He said investors also remained cautious ahead of next week's US Consumer Price Index (CPI).

Meanwhile, Kenanga Research said the local note is expected to remain pressured above the 4.30 threshold against the US dollar as the market awaits the release of US core inflation and retail sales data, in which a higher-than-expected reading may push the US Dollar Index (DXY) closer to the 104.0 level.

The ringgit ended the holiday-shortened week lower as the US non-farm payrolls data and the faltering China reopening risk rally continue to stymie Asian foreign exchange, as well as the ongoing hawkish pushback from Fed members on any hopes for an interest rate cut in 2023.

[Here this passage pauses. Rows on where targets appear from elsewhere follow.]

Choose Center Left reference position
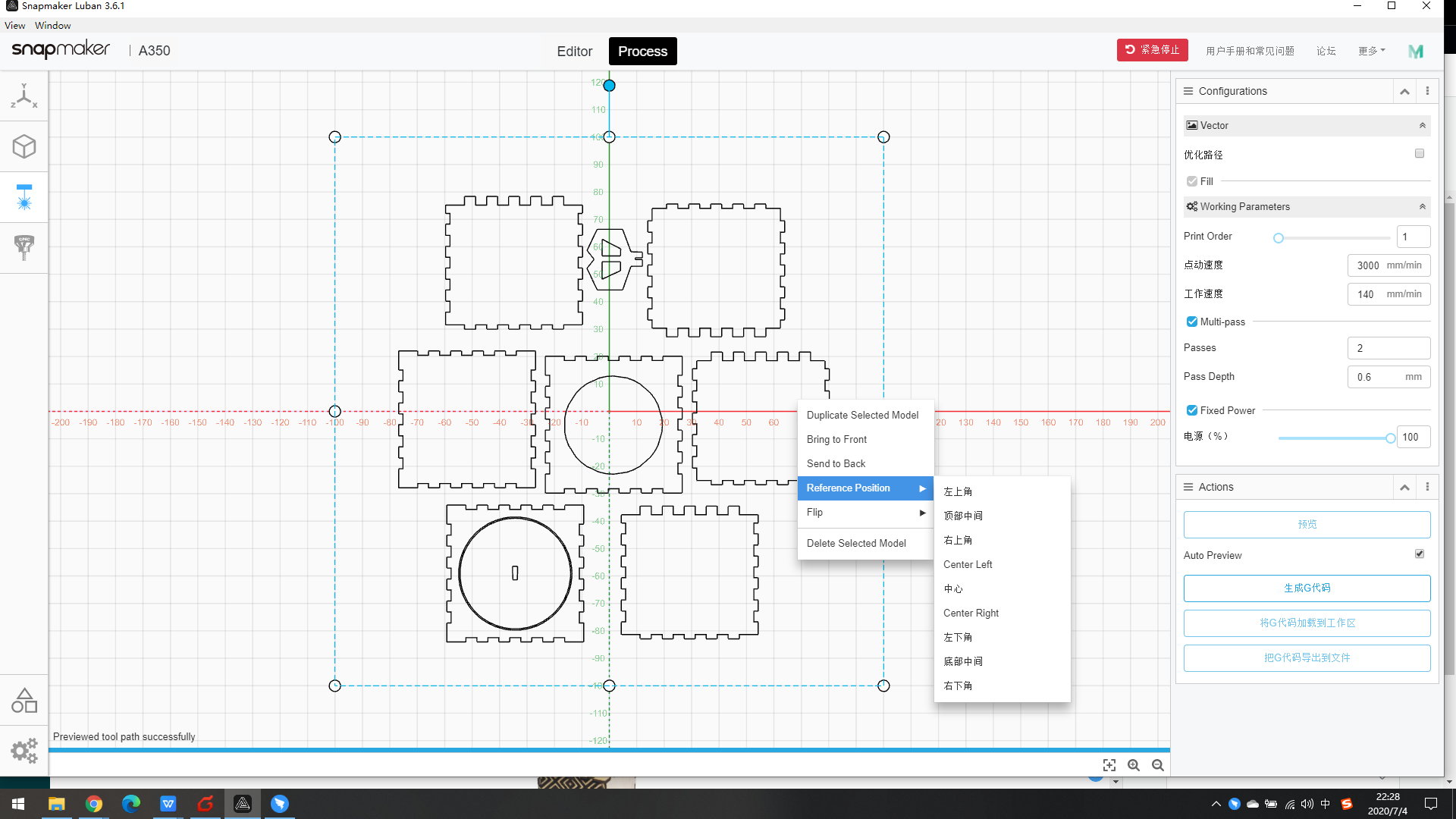 968,564
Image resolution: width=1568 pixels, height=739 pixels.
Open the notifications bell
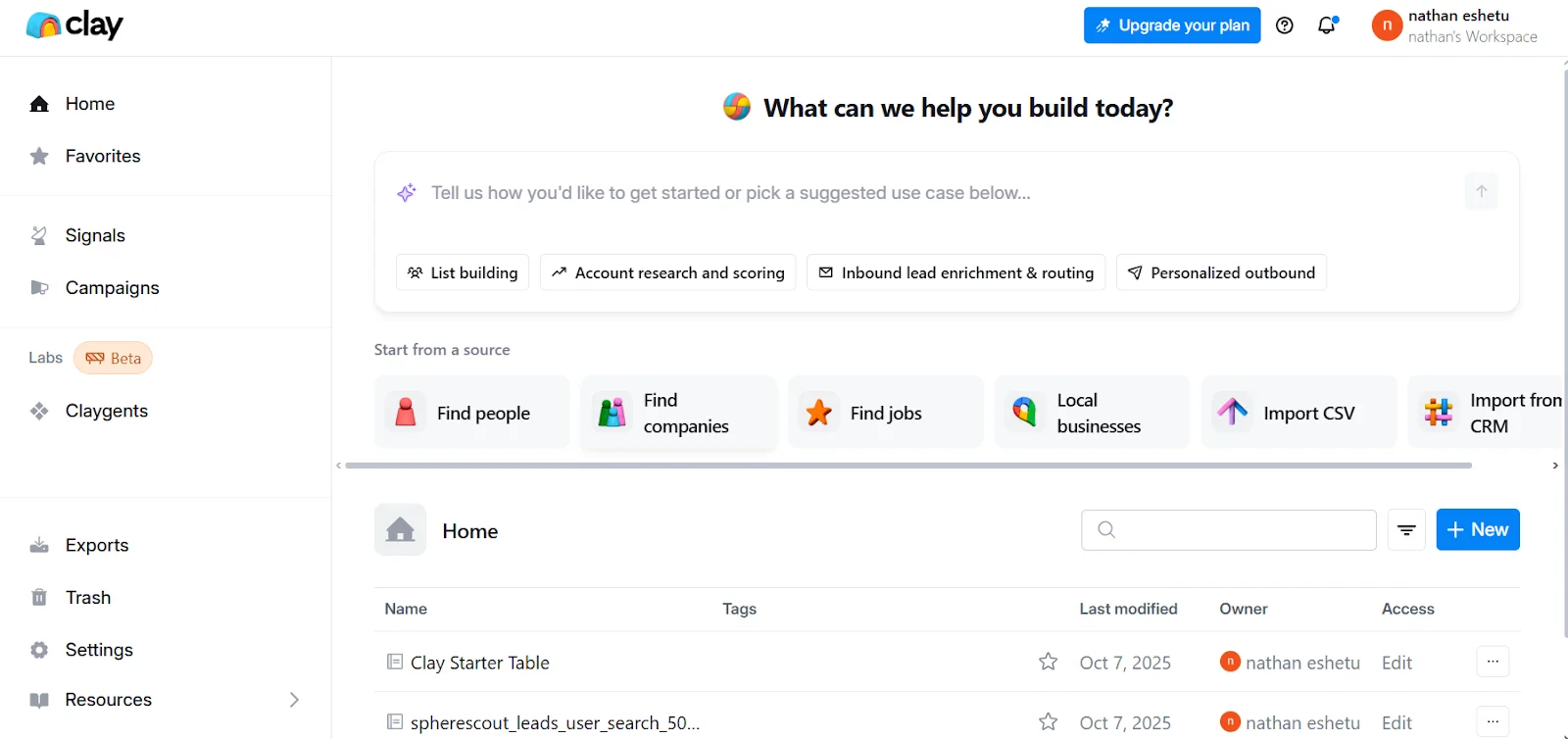[x=1327, y=25]
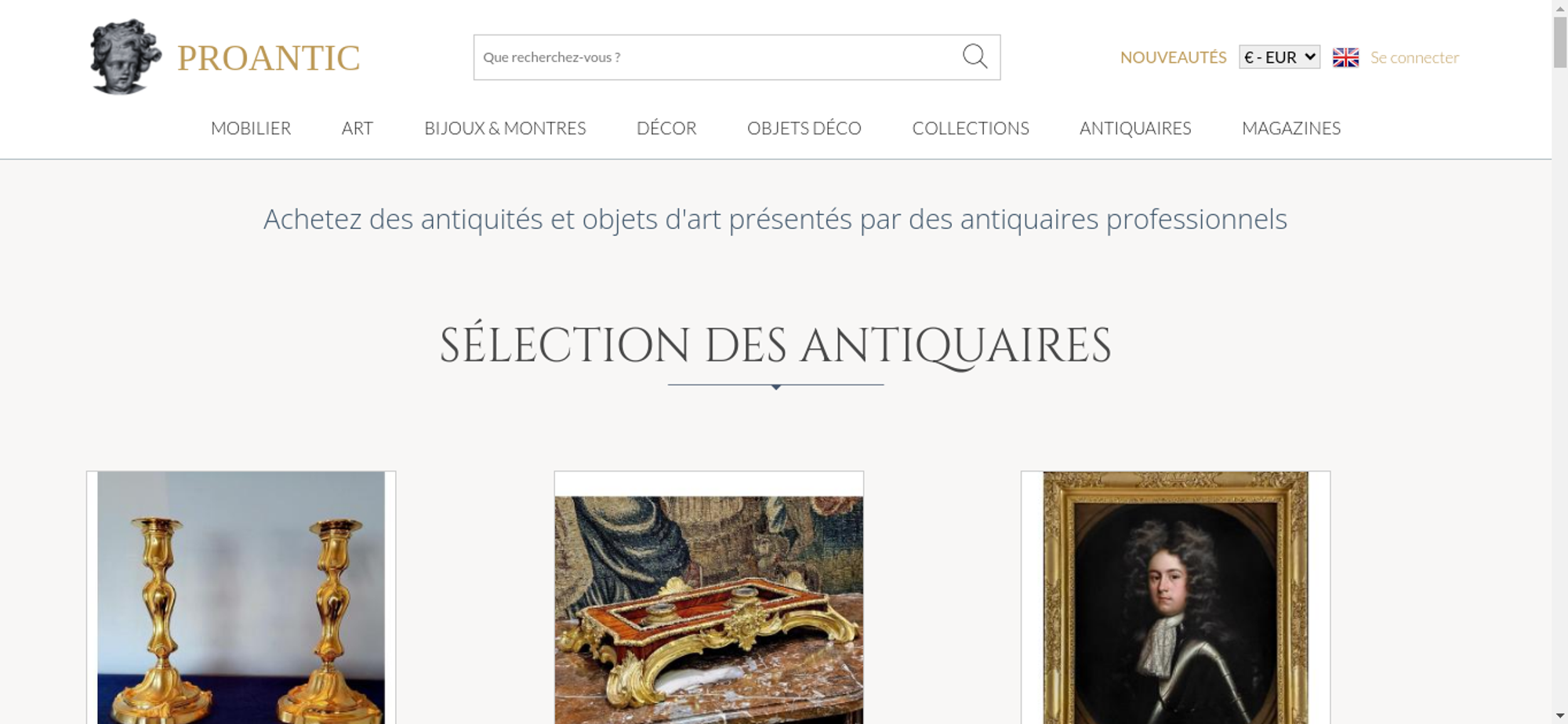Click the NOUVEAUTÉS link
The height and width of the screenshot is (724, 1568).
[x=1173, y=57]
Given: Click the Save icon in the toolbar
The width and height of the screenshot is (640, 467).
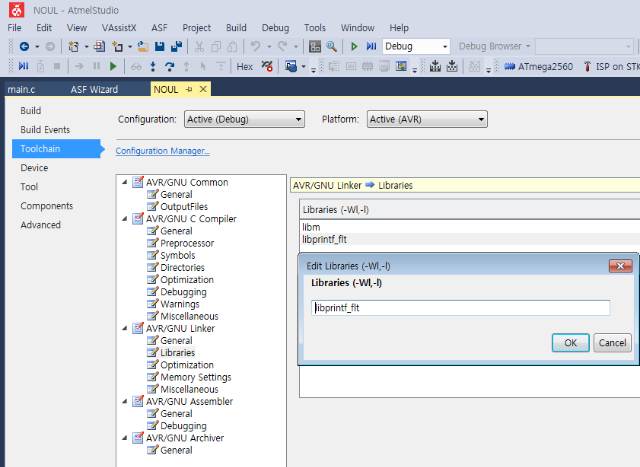Looking at the screenshot, I should pyautogui.click(x=160, y=46).
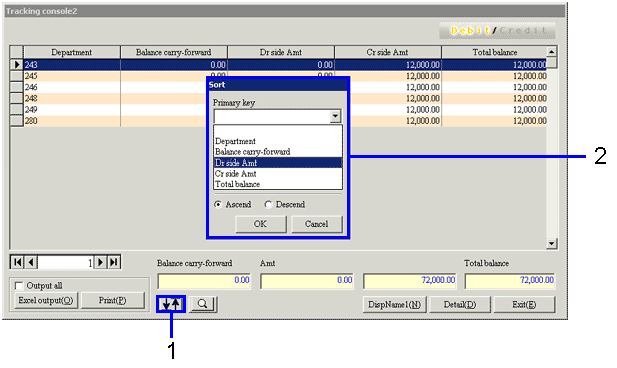Confirm sort with OK button
The height and width of the screenshot is (368, 617).
[261, 224]
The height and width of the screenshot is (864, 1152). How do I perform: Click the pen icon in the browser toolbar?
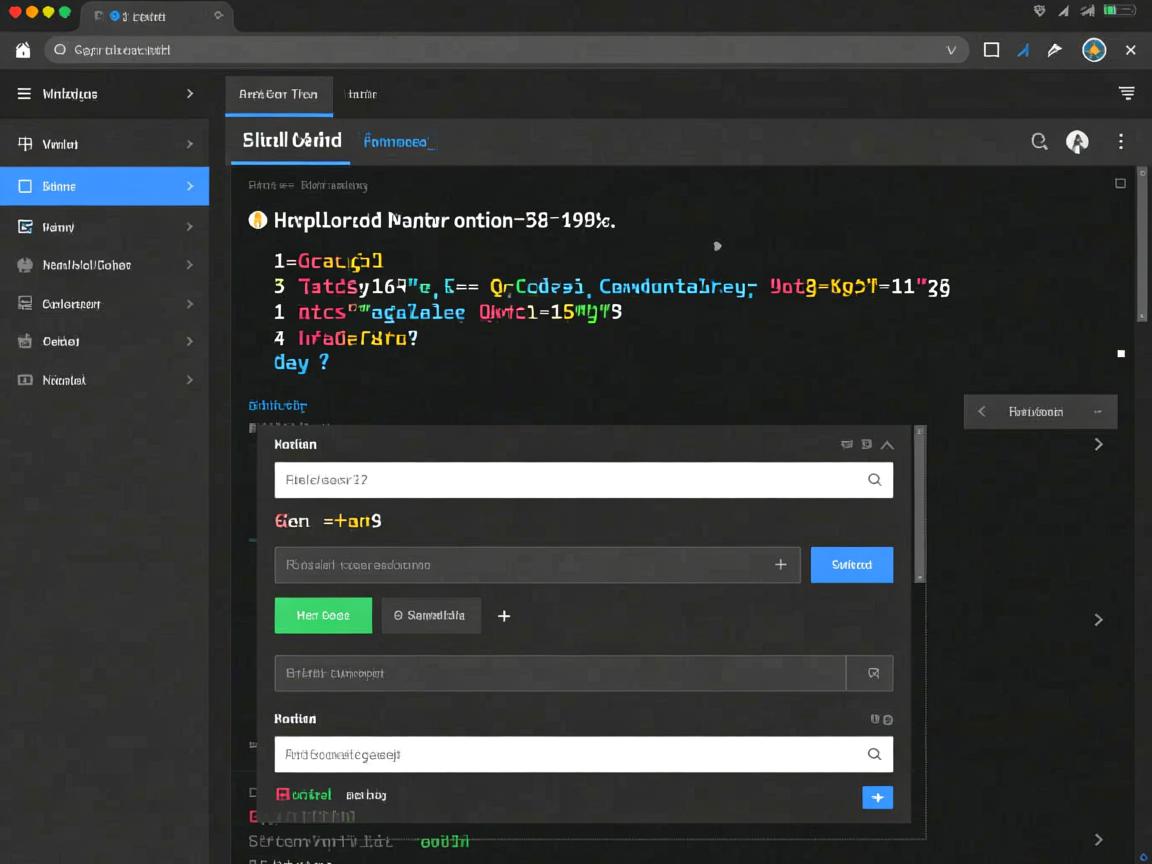pyautogui.click(x=1054, y=50)
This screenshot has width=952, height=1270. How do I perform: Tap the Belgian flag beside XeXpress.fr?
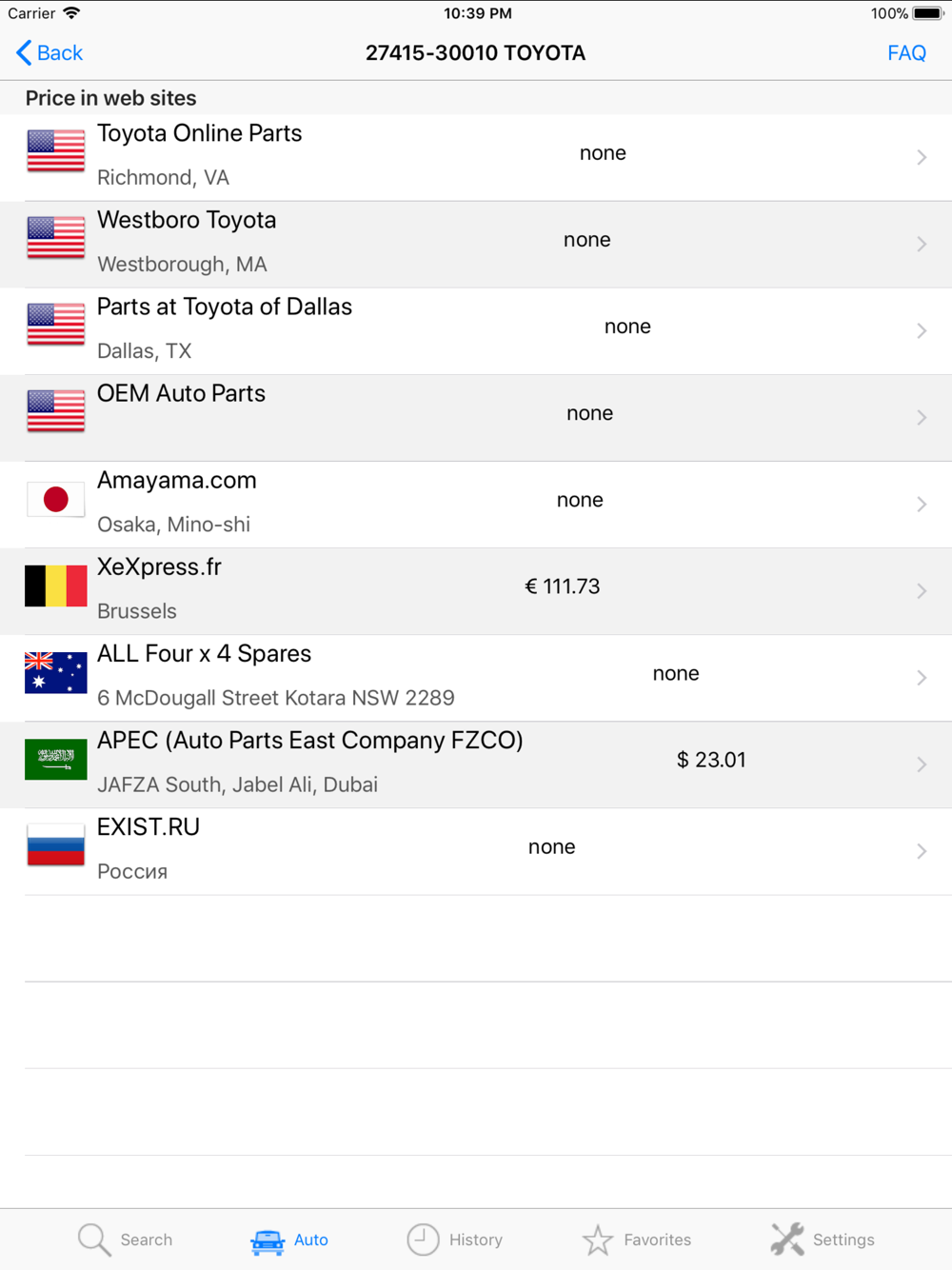click(x=56, y=586)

On a week-on-week basis, the ringgit fell against the US dollar to 4.3320/3350 at Friday’s close versus 4.2565/2610 a week earlier.

The local note ended mixed against a basket of major currencies compared to a week earlier.

It depreciated against the British pound at 5.2404/2440 from 5.2125/2180, and weakened against the Singapore dollar to 3.2635/2663 from 3.2475/2514.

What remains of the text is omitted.